Re: An attempt to avoid locally-committed-but-not-replicated-to-standby-transactions in synchronous replication

public inbox for [email protected]  
help / color / mirror / Atom feed

From: Bruce Momjian <[email protected]>
To: Bharath Rupireddy <[email protected]>
Cc: Kyotaro Horiguchi <[email protected]>
Cc: Laurenz Albe <[email protected]>
Cc: PostgreSQL Hackers <[email protected]>
Cc: SATYANARAYANA NARLAPURAM <[email protected]>
Subject: Re: An attempt to avoid locally-committed-but-not-replicated-to-standby-transactions in synchronous replication
Date: Wed, 5 Oct 2022 17:00:03 -0400
Message-ID: <[email protected]> (raw)
In-Reply-To: <CALj2ACVuivbfS4zNGKPRE=rmme2VxC9obBjoOdrw5k+JKVk3UA@mail.gmail.com>
References: <[email protected]>
	<[email protected]>
	<CALj2ACWPMYoPSC3t-9uW+0gqDUcJf1mLww6hHzo2V2AvE-Tu+w@mail.gmail.com>
	<[email protected]>
	<CALj2ACXmMWtpmuT-=v8F+Lk4QCbdkeN+yHKXeRGKFfjG96YbKA@mail.gmail.com>
	<CALj2ACUO6oz-43ryqfMOVZ_Q-N10C5tkzKku12+QV02NnXsDrw@mail.gmail.com>
	<[email protected]>
	<CALj2ACVuivbfS4zNGKPRE=rmme2VxC9obBjoOdrw5k+JKVk3UA@mail.gmail.com>

On Sat, Oct  1, 2022 at 06:59:26AM +0530, Bharath Rupireddy wrote:
> > I have always felt this has to be done at the server level, meaning when
> > a synchronous_standby_names replica is not responding after a certain
> > timeout, the administrator must be notified by calling a shell command
> > defined in a GUC and all sessions will ignore the replica.  This gives a
                         ------------------------------------
> > much more predictable and useful behavior than the one in the patch ---
> > we have discussed this approach many times on the email lists.
> 
> IIUC, each walsender serving a sync standby will determine that the
> sync standby isn't responding for a configurable amount of time (less
> than wal_sender_timeout) and calls shell command to notify the admin
> if there are any backends waiting for sync replication in
> SyncRepWaitForLSN(). The shell command then provides the unresponsive
> sync standby name at the bare minimum for the admin to ignore it as
> sync standby/remove it from synchronous_standby_names to continue
> further. This still requires manual intervention which is a problem if
> running postgres server instances at scale. Also, having a new shell

As I highlighted above, by default you notify the administrator that a
sychronous replica is not responding and then ignore it.  If it becomes
responsive again, you notify the administrator again and add it back as
a sychronous replica.

> command in any form may pose security risks. I'm not sure at this
> point how this new timeout is going to work alongside
> wal_sender_timeout.

We have archive_command, so I don't see a problem with another shell
command.

> I'm thinking about the possible options that an admin has to get out
> of this situation:
> 1) Removing the standby from synchronous_standby_names.

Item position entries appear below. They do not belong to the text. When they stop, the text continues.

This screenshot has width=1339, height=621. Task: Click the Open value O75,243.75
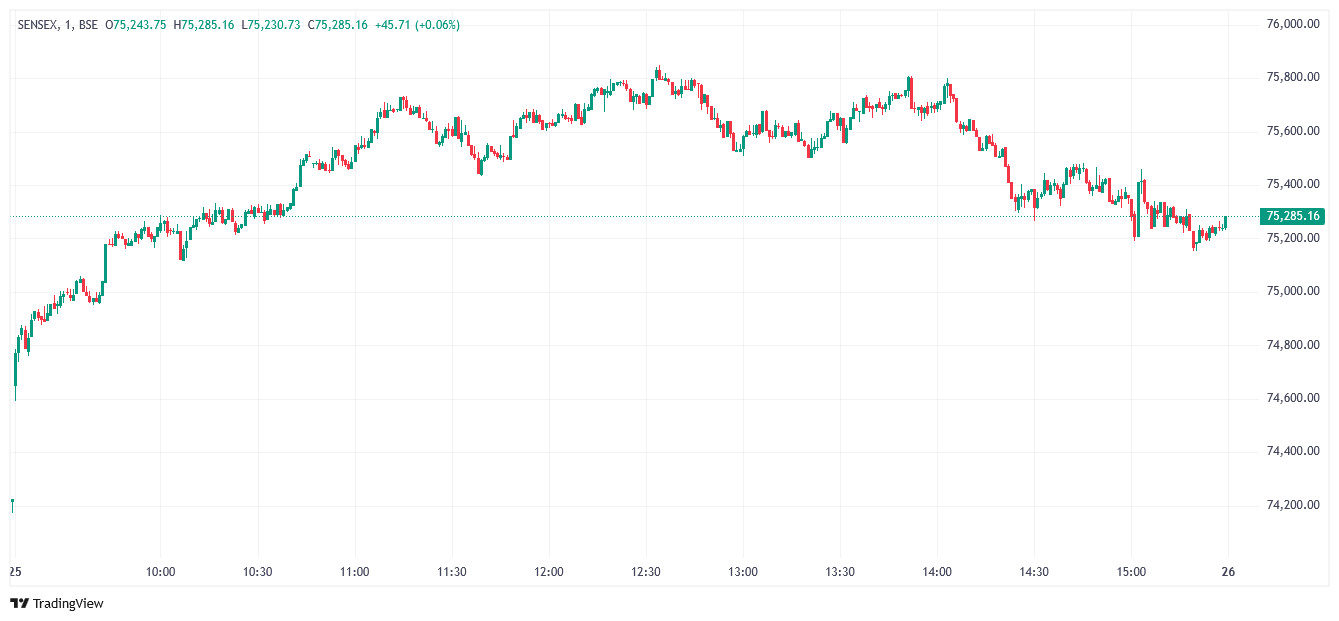[136, 24]
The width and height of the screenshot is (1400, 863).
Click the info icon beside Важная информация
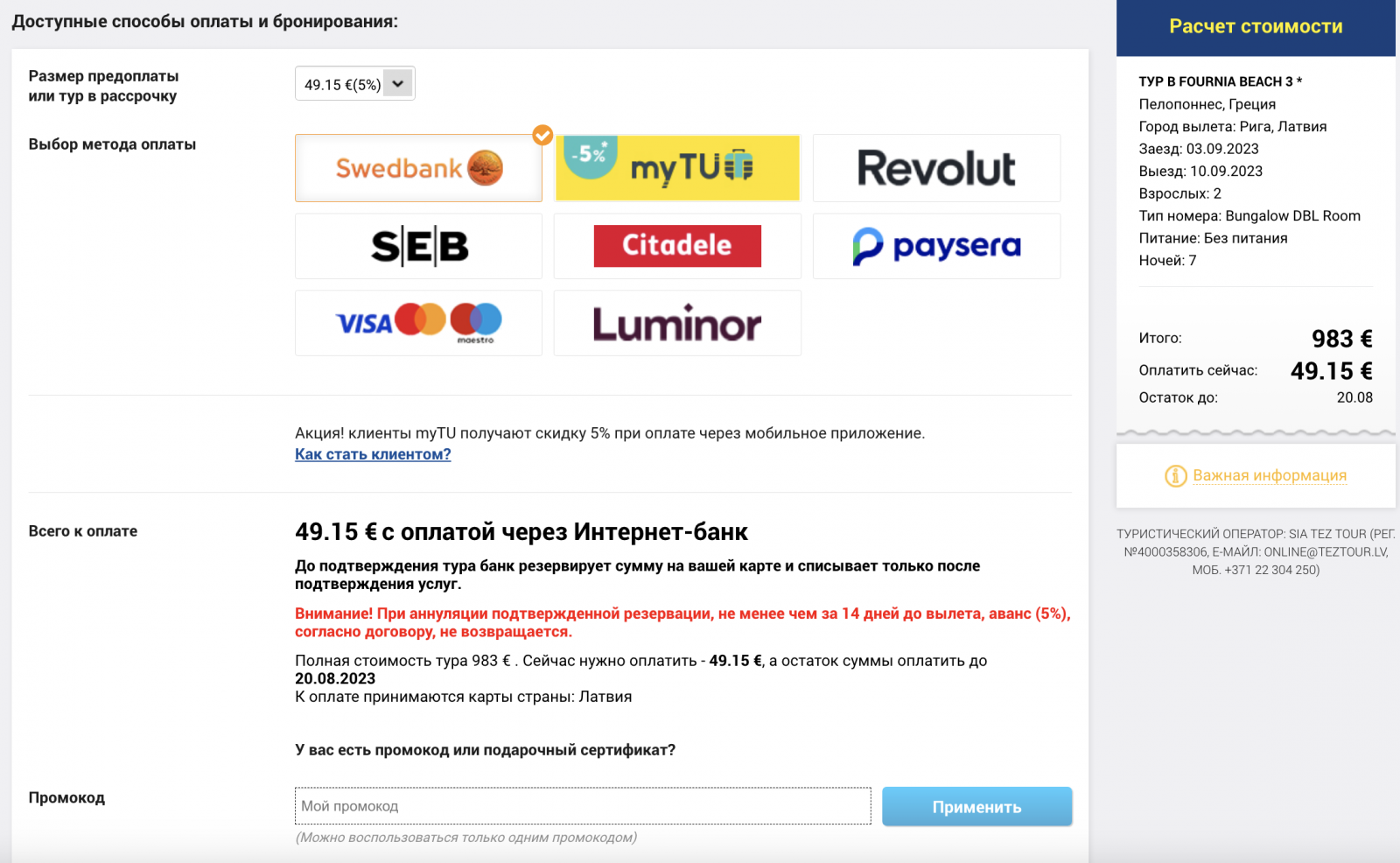1175,475
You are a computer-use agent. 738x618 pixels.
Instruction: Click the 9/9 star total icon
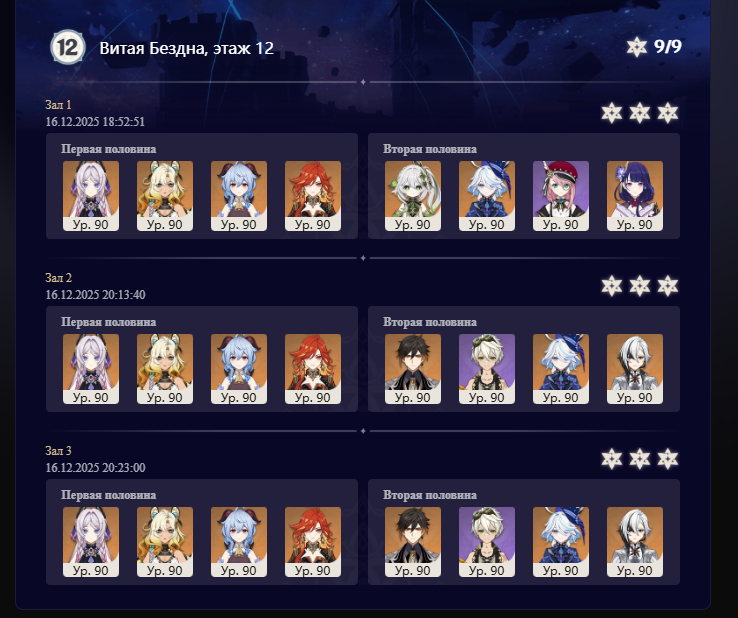click(637, 47)
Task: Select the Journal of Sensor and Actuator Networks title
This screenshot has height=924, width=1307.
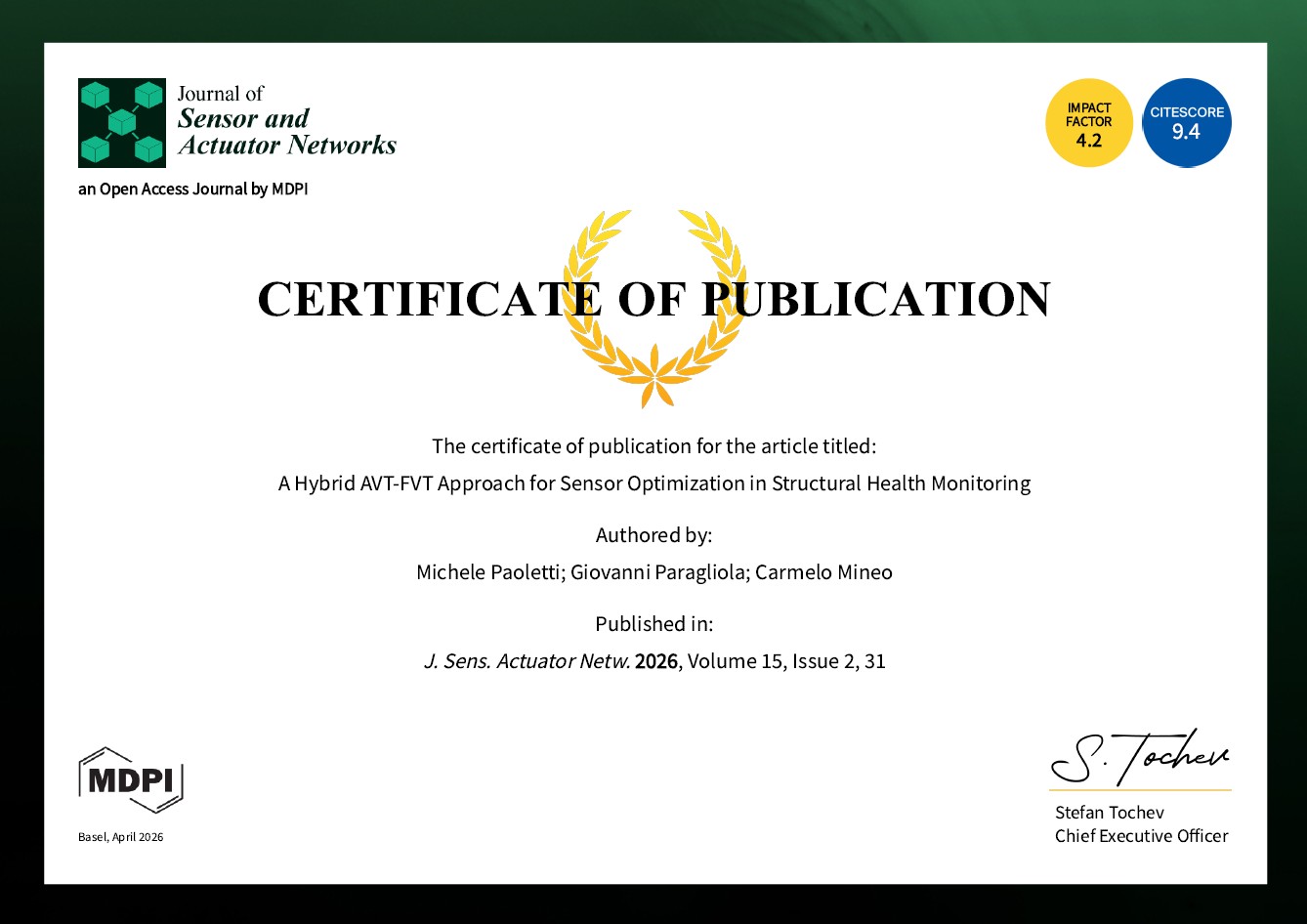Action: pos(286,121)
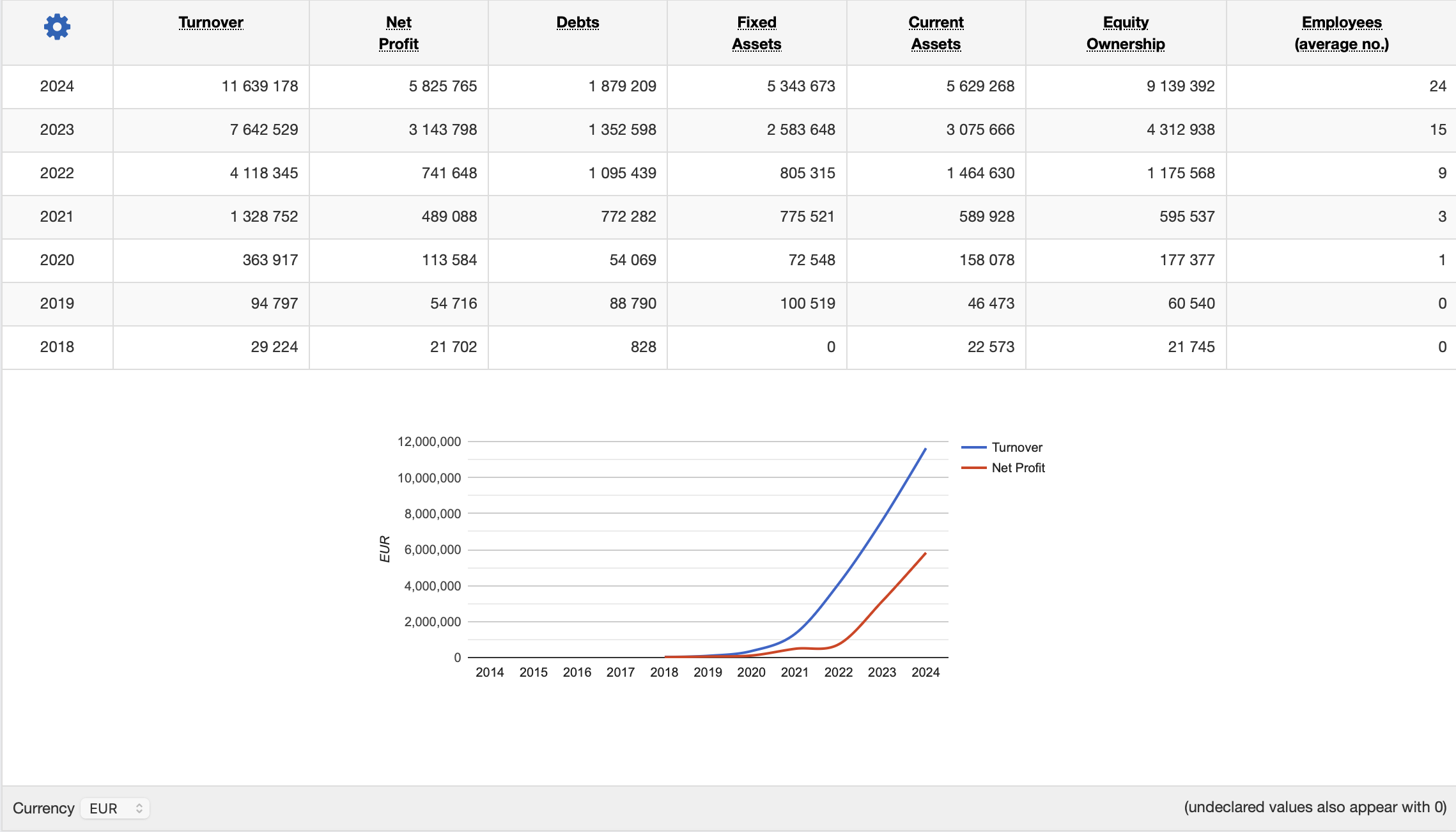1456x832 pixels.
Task: Click 2024 label on chart x-axis
Action: (925, 672)
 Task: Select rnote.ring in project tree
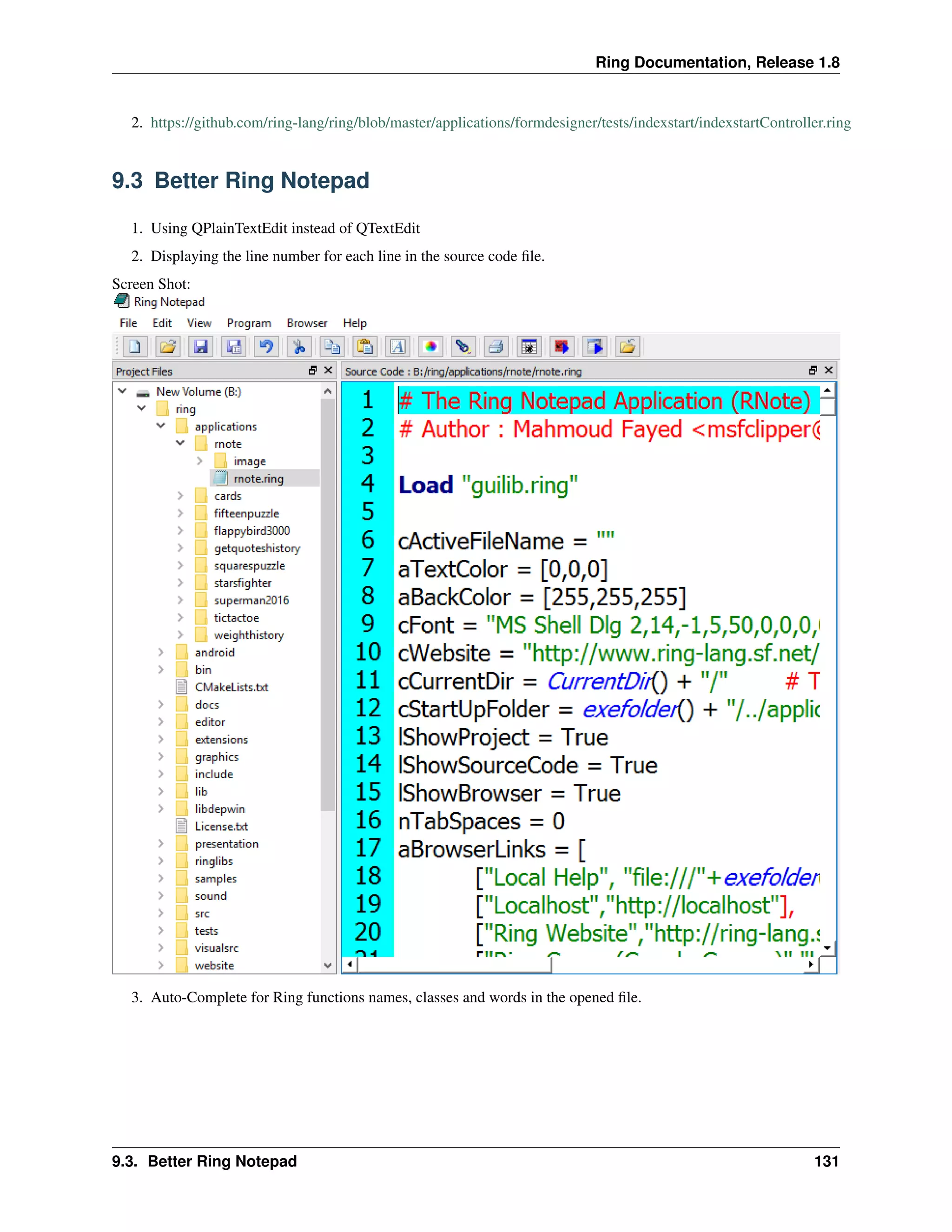pos(258,478)
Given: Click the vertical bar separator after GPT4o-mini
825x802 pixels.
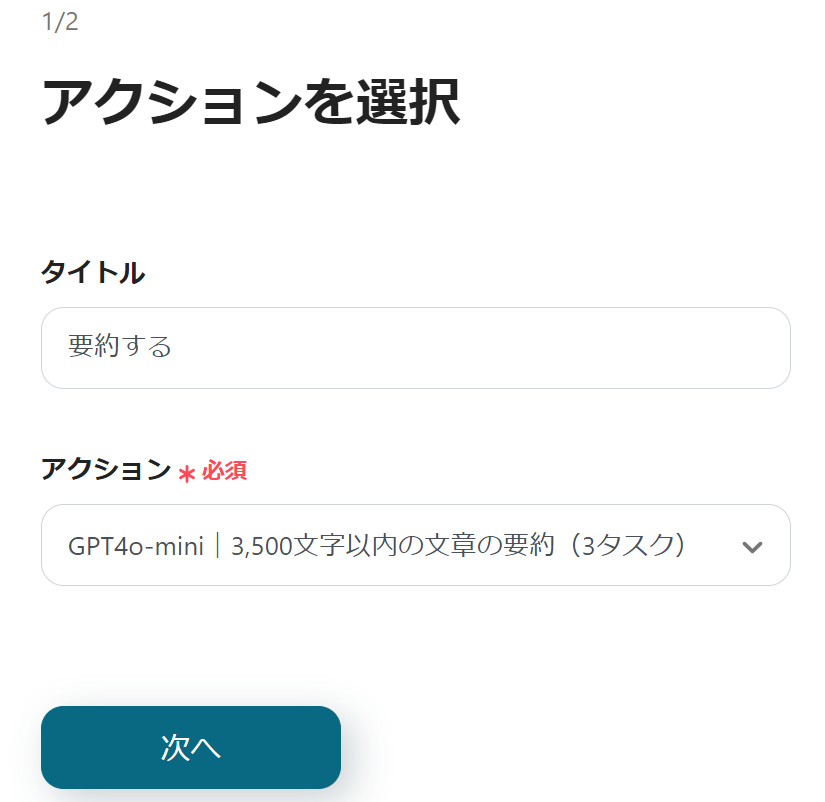Looking at the screenshot, I should coord(217,546).
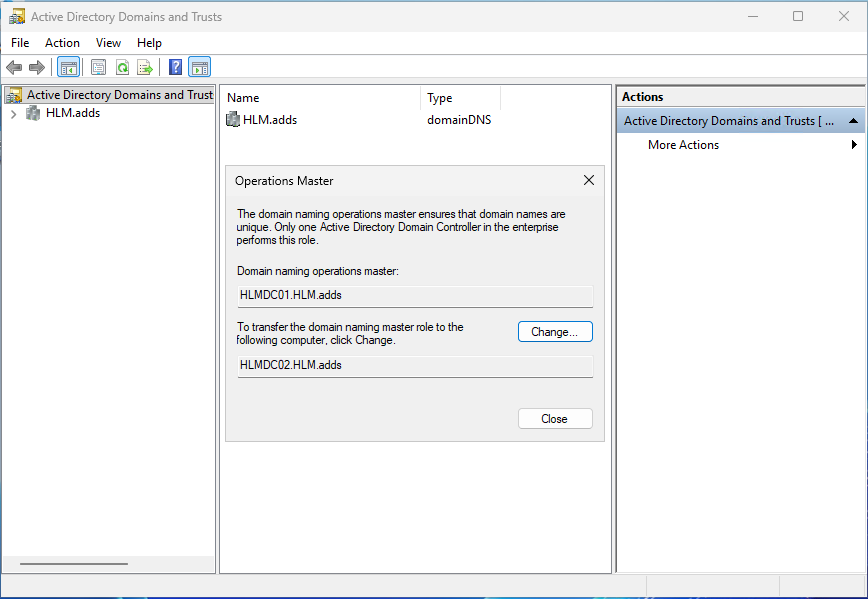Image resolution: width=868 pixels, height=599 pixels.
Task: Open Properties from the toolbar icon
Action: point(98,68)
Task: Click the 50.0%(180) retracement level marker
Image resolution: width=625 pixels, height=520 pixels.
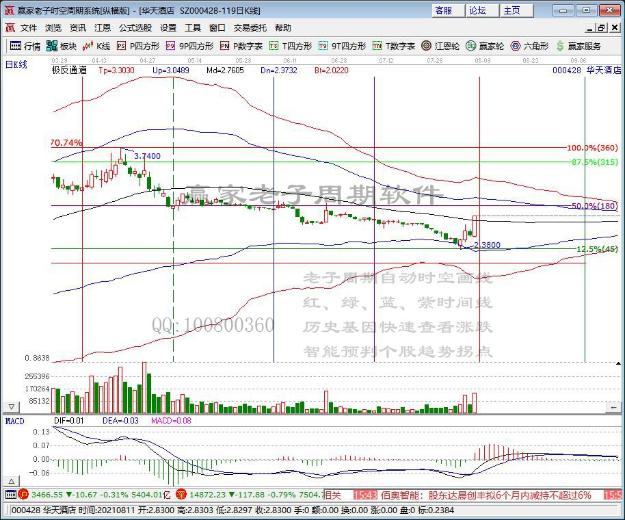Action: pos(594,205)
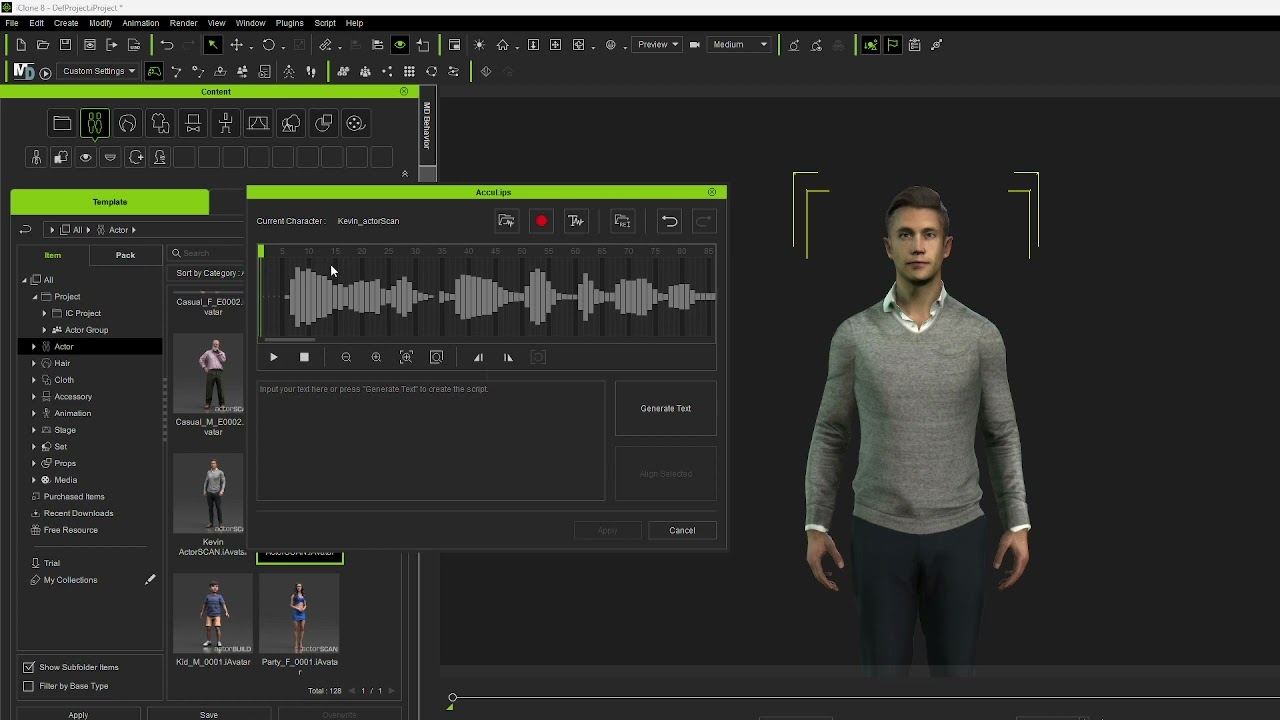This screenshot has height=720, width=1280.
Task: Open the Custom Settings dropdown
Action: tap(99, 71)
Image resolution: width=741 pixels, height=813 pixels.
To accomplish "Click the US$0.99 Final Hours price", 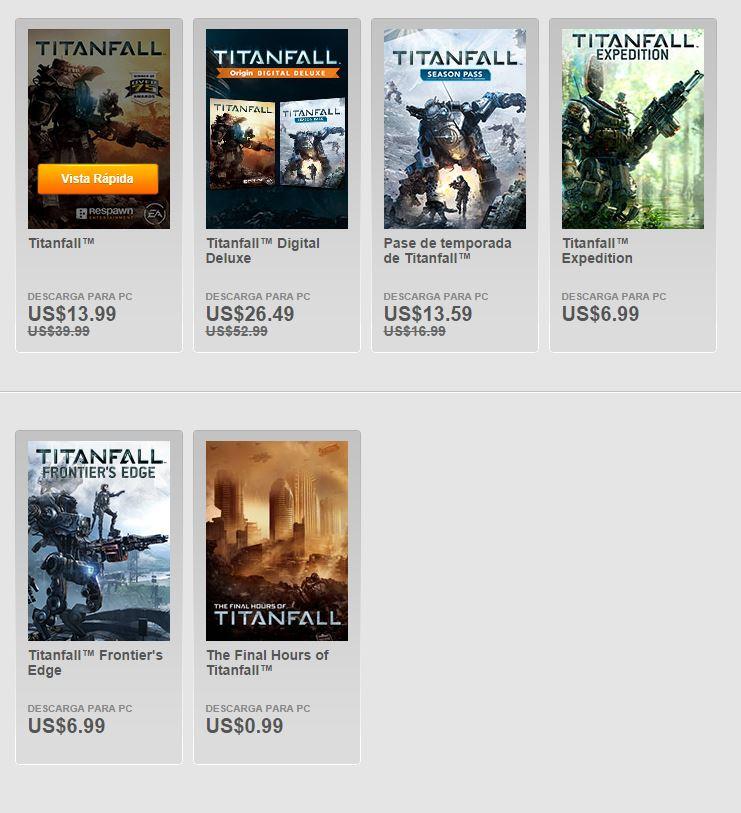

Yes, see above.  We might need a read-only GUC that reports which
sychronous replicas are active.  As you can see, there is a lot of API
design required here, but this is the most effective approach.

> 2) Fixing the sync standby, by restarting or restoring the lost part
> (such as network or some other).
> 
> (1) is something that postgres can help admins get out of the problem
> easily and automatically without any intervention. (2) is something
> postgres can't do much about.
> 
> How about we let postgres automatically remove an unresponsive (for a
> pre-configured time) sync standby from synchronous_standby_names and
> inform the user (via log message and via new walsender property and
> pg_stat_replication for monitoring purposes)? The users can then
> detect such standbys and later try to bring them back to the sync
> standbys group or do other things. I believe that a production level
> postgres HA with sync standbys will have monitoring to detect the
> replication lag, failover decision etc via monitoring
> pg_stat_replication. With this approach, a bit more monitoring is
> needed. This solution requires less or no manual intervention and
> scales well. Please note that I haven't studied the possibilities of
> implementing it yet.
> 
> Thoughts?

Yes, see above.

> > Once we have that, we can consider removing the cancel ability while
> > waiting for synchronous replicas (since we have the timeout) or make it
> > optional.  We can also consider how do notify the administrator during
> > query cancel (if we allow it), backend abrupt exit/crash, and
> 
> Yeah. If we have the
> timeout-and-auto-removal-of-standby-from-sync-standbys-list solution,
> the users can then choose to disable processing query cancels/proc
> dies while waiting for sync replication in SyncRepWaitForLSN().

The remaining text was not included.